This coming trimester I will be teaching two sections of a course I am calling Civil War Memory. This is the first time that I’ve taught an elective course on the subject, and, as you can imagine, I am very much looking forward to it. Most of the students who are taking the course just completed a trimester elective on the Civil War while the others took either my survey or AP course in American history last year. Although the syllabus is not finalized I have enough that I can share it with you. You will notice that I have not included any assignments or a description of the final project as I am still working on it. Please keep in mind that this is a high school elective course.
Course Description:
“The Civil War is our felt history—history lived in the national imagination” wrote Robert Penn Warren in 1961. Indeed the Civil War occupies a prominent place in our national memory and has served to both unite and divide Americans. This course will explore the various ways in which Americans have chosen to remember their civil war through literature, monuments and memorials, histories, film, art, as well as other forms of popular culture. We will examine how memory of the war changed over time as well as the political implications for Civil War memory. Specific subjects to be addressed include the role of reunion and reconciliation in shaping memory of the war, the place of slavery in our national narratives of the war, public disputes over the display of the Confederate flag, changing perceptions of such notable figures as Abraham Lincoln, Ulysses S. Grant, Robert E. Lee, and “Stonewall” Jackson, as well as other controversies surrounding the way in which the war has been remembered in public spaces. We will pay particular attention to the way in which the war has been remembered and commemorated here in Charlottesville in such places as the Confederate cemetery at the University of Virginia, Lee and Jackson Park, and Courthouse Square. Additional field trips may include the Museum of the Confederacy, American Civil War Center at Tredegar, and Hollywood Cemetery – all in Richmond, Virginia. Students are encouraged to take the Civil War course, which will be offered in the first trimester.
Books:
David W. Blight, Race and Reunion: The Civil War in American Memory (Cambridge: Harvard University Press, 2001).

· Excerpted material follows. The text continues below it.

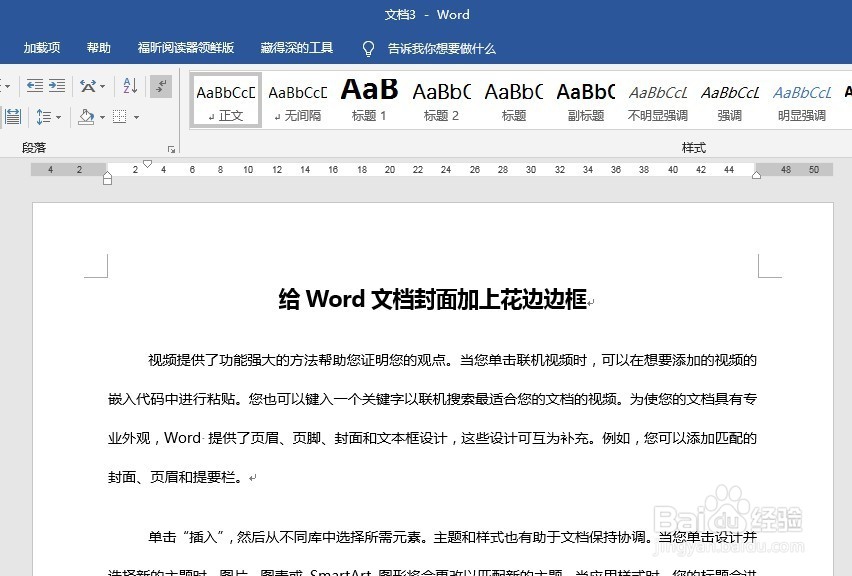Select the Increase Indent icon
Screen dimensions: 852x576
pos(56,86)
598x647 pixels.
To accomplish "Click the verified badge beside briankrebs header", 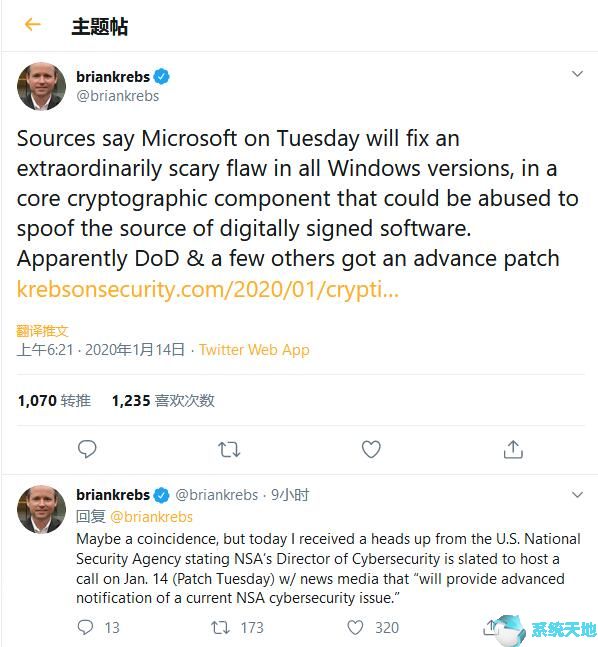I will (x=161, y=77).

Thomas J. Brown, The Public Art of Civil War Commemoration: A Brief History With Documents (Boston: Bedford/St. Martin’ Press, 2004). [Please note that much of the course is structured around this book.]

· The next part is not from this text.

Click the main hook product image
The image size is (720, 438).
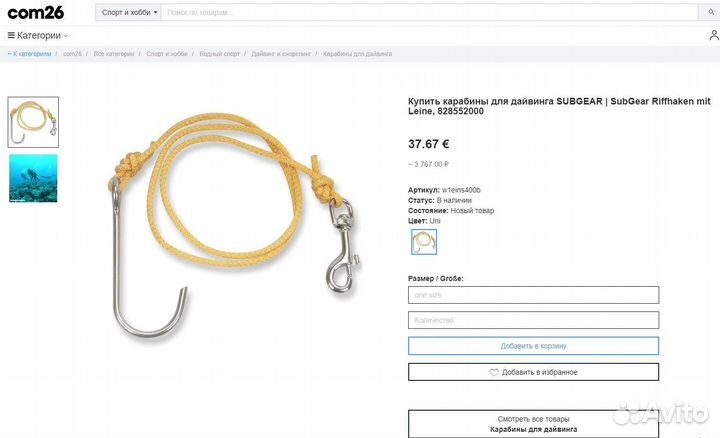pyautogui.click(x=234, y=225)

Alice Fahs and Joan Waugh, eds., The Memory of the Civil War in American Culture (Chapel Hill: University of North Carolina Press, 2004).
Tony Horwitz, Confederates in the Attic: Dispatches From the Unfinished Civil War (New York: Vintage, 1999).
Week 1: Introduction to the Course
Questions: What is memory? Why do we find a need to remember and what is the difference between individual and collective memory? Why are Americans interested in their civil war and where can we find examples of civil war remembrance?
Readings: In Brown, read pp. 1-15; Lincoln’s Gettysburg Address and Woodrow Wilson’s Gettysburg Address (1913); In Blight, read pp. 6-15.
Week 2: Monuments and Soldiers – analysis of the evolution of civic monuments, including their designs, and inscriptions. Why were they built, where, by whom and for what purposes?
Readings: David Blight article on soldiers and memory from North and South Magazine; William Henry Trescott, Inscription on South Carolina Soldiers Monument, 1879, Oliver Wendell Holmes, Jr., The Soldier’s Faith, May 30, 1895
[We will take our first field trip to observe and analyze Civil War monuments in the Charlottesville area.]
Week 3: Contemporary Commemorations – Analysis of recent debates surrounding the legacy of Civil War soldiers and battlefield interpretation. Students will search the news for examples of controversies surrounding the Confederate flag.
Readings: NAACP resolution on Confederate flag (2000); Charley Reese editorial (1997); Fredericksburg commemoration talk by Kevin Levin; John Coski article on the history of the Confederate flag from North and South Magazine.
Week 4: Women of the War – Analysis of the roles that women played throughout the postwar period from grave dedications to textbook oversight.
Readings: In Brown, pp. 57-74; Primary sources by Clara Barton, Howard M. Hamill, and Laura Martin Rose; in Fahs and Waugh, read James McPherson’s “Long-Legged Yankee Lies: The Southern Textbook Crusade”.
Week 5 and 6: Confederate heroes and the Lost Cause – Analysis of the evolution of the memory of Lee and other notable Confederate figures. We will pay particular attention to monuments, including the Lee equestrian statue in Richmond.
Readings: Primary sources by John W. Daniel, Abram J. Ryan, Charles Francis Adams Jr., as well as commentary from both white and black newspapers. In Brown, pp. 79-105 and Blight selections from Race and Reunion.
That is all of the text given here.